STEELE
v.
CITY OF ANSON.
No. 2792.
Court of Civil Appeals of Texas, Eastland.
April 28, 1950.Scarborough, Yates, Scarborough & Black, Abilene, for appellant.
Smith & Smith, Anson, for appellee.
COLLINGS, Justice.
This is a condemnation suit brought by the City of Anson against J. J. Steele. The City sought to condemn and take for the purpose of widening a highway an irregular strip of land 140 feet long and ranging in width from three feet on one end to twenty-five feet on the other, being a part of a 100 × 140 foot lot located at the intersection of two highways and belonging to appellant Steele. Appellant did not question the right of the City to condemn the strip of land but asked damages in the sum of $1,325 alleged to be the reasonable cash market value of the land and improvements actually taken. Based upon a jury verdict that the strip had no value, judgment was entered vesting the title thereto in the City of Anson and awarding Steele no damages for the land so condemned. From such judgment this appeal is brought.
In several points, appellant complains of the action of the trial court in admitting evidence of the increased value of the remaining land and in permitting the jury to consider such evidence in reaching a verdict and in basing the judgment of the court thereon. In our opinion, appellant's contention is well taken. It is to be noted that appellant did not ask damages for a decrease in value to his remaining land by reason of the taking of the strip in question. On the contrary, he specifically waived all rights to recover such damages. If he had sought damages for an alleged decrease in value to his remaining land, then evidence tending to show benefits to the land other than such benefits as would accrue to the public generally would have been admissible. It would have been admissible, however, for the sole purpose of offsetting damages to the remaining land but not to show the value of that taken. As stated in State v. Carpenter, 126 Tex. 604, 89 S.W.2d 194, 195, 201: "It is of course settled that enhancement in market value of the residue of the land by reason of `special benefits' is a legitimate offset to damages thereto, but not to the value of the part actually taken."
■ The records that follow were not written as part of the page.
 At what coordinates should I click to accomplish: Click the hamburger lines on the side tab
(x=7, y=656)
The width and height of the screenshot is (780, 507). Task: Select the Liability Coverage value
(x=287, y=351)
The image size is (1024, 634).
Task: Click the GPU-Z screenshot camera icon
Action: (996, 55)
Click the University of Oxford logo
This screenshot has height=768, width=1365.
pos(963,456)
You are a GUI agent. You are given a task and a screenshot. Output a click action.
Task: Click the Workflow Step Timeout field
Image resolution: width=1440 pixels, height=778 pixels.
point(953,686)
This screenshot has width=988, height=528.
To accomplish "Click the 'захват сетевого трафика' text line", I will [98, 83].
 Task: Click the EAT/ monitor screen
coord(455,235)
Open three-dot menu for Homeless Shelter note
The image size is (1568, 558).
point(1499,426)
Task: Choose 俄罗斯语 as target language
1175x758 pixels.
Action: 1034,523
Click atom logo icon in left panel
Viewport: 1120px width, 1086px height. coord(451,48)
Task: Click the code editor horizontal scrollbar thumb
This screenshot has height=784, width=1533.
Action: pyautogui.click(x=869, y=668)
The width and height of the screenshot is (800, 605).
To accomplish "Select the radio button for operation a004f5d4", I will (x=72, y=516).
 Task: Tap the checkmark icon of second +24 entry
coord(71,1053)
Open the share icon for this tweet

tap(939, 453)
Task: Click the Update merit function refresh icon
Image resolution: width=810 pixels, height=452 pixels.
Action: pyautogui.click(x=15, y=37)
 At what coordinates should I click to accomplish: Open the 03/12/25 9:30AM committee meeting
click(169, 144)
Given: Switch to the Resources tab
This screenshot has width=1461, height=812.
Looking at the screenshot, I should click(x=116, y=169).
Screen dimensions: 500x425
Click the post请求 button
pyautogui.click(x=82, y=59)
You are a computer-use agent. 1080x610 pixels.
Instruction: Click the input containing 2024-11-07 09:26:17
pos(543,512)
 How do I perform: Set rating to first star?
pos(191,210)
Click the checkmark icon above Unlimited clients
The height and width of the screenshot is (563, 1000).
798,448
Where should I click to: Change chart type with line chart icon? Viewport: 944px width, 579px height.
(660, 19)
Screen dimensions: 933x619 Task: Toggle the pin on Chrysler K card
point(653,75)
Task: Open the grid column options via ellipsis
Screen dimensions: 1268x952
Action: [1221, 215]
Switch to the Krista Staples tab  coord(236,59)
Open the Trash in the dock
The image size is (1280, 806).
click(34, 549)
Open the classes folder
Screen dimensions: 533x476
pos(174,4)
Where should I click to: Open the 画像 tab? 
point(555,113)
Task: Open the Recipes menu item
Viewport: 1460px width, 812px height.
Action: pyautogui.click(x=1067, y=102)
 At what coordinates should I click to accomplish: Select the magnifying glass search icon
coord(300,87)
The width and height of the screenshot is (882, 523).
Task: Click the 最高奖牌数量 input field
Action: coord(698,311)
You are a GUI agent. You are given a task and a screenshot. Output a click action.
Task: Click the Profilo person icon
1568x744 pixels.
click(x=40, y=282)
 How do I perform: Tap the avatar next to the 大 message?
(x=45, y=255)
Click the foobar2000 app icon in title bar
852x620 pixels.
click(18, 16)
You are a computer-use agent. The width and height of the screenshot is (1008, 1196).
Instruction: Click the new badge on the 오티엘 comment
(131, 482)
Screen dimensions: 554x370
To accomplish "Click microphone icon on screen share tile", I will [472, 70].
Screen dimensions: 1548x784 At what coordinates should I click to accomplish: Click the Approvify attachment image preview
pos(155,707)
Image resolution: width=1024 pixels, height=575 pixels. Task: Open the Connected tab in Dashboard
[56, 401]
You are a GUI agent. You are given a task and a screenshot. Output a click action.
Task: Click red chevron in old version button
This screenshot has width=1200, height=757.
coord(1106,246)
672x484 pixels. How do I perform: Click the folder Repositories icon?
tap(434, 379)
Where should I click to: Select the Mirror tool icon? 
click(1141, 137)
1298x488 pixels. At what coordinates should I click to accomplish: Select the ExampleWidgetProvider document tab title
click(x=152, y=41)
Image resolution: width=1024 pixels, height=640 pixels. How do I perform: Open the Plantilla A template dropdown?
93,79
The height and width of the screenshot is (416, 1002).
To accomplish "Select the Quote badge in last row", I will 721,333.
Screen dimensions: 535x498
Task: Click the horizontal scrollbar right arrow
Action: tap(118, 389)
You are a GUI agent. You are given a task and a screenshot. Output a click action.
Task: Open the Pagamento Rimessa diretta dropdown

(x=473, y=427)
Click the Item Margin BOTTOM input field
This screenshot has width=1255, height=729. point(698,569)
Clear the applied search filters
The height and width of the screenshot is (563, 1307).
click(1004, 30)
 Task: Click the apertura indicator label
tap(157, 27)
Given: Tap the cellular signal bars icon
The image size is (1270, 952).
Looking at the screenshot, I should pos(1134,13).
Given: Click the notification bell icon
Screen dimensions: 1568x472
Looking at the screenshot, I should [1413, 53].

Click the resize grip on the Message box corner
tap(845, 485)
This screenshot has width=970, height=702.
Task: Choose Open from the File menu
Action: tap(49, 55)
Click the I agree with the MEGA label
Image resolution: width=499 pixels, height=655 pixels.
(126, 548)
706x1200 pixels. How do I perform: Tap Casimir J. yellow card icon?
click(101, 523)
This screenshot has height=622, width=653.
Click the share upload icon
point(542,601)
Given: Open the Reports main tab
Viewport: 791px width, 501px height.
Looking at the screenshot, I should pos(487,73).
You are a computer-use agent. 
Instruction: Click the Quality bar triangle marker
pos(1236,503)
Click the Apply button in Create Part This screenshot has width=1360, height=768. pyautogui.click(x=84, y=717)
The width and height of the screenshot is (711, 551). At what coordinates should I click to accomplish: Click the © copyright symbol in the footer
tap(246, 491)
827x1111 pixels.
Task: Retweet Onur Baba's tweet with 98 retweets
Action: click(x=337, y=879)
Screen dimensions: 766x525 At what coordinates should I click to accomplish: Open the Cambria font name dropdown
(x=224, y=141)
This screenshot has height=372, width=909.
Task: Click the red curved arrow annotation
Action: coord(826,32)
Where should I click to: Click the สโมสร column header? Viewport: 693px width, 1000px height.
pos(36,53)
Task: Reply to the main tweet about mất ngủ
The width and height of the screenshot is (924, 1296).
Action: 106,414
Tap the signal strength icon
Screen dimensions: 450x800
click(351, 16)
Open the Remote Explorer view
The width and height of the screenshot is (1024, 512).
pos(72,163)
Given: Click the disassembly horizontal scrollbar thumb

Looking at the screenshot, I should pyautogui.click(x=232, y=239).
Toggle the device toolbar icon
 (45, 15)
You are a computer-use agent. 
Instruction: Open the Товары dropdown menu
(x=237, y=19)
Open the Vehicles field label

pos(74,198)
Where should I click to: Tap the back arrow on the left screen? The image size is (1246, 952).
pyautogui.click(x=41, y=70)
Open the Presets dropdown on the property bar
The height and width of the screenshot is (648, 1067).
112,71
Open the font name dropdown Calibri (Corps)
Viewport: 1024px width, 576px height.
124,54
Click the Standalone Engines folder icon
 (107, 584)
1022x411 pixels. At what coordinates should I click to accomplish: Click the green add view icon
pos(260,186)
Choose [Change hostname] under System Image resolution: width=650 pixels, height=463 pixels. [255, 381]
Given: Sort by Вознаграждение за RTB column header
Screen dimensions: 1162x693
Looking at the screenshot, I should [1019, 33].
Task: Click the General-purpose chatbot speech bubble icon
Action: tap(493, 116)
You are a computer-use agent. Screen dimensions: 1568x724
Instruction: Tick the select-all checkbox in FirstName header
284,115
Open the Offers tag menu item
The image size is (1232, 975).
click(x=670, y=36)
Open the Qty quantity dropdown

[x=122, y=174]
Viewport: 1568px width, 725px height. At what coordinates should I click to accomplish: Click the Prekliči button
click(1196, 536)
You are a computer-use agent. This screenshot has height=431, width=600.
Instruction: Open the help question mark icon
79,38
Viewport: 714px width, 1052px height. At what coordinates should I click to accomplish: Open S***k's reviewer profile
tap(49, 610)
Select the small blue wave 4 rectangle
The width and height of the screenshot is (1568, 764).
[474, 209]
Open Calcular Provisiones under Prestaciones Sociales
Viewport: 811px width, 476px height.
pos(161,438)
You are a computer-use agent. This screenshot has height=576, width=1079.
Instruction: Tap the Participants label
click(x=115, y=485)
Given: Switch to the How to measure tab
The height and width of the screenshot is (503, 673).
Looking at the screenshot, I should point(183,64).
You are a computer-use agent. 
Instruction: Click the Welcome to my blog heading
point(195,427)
In other points appellant contends, in effect, that the verdict of the jury and the judgment of the court are contrary *949 to all the admissible testimony, and that since such testimony is uncontradicted, judgment should be rendered in his favor. The evidence relied upon by appellant is opinion evidence as to the value of the land taken. It is well settled that opinion testimony, even when unanimous and uncontroverted, is not conclusive on a jury unless the subject matter under consideration is one upon which only an expert or skilled witness could be expected to form a correct opinion. Simmonds v. St. Louis, B. & M. Ry. Co., 127 Tex. 23, 91 S.W.2d 332; McMath Co. v. Staten, Tex.Civ.App., 42 S.W.2d 649; Gulf, C. & S. F. Ry. Co., et al. v. Davis, Tex.Civ.App., 225 S.W. 773; Houston Belt & Terminal Ry. Co. v. Vogel et ux., Tex.Civ.App., 179 S.W. 268; 32 C. J.S., Evidence, § 567; 17 Tex.Jur. 904, par. 406; Octane Oil Refining Co. v. Blankenship Antilley Implement Co., Tex.Civ.App., 117 S.W.2d 885; Scott v. Gardner et al., 137 Tex. 628, 156 S.W.2d 513, 141 A.L.R. 50. The value of land is not a subject upon which experts alone could be expected to form a correct opinion and the opinion of appellant's witnesses concerning such value was not conclusive on the trial court and jury.
For the reasons stated, the judgment of the trial court is reversed and remanded for another trial.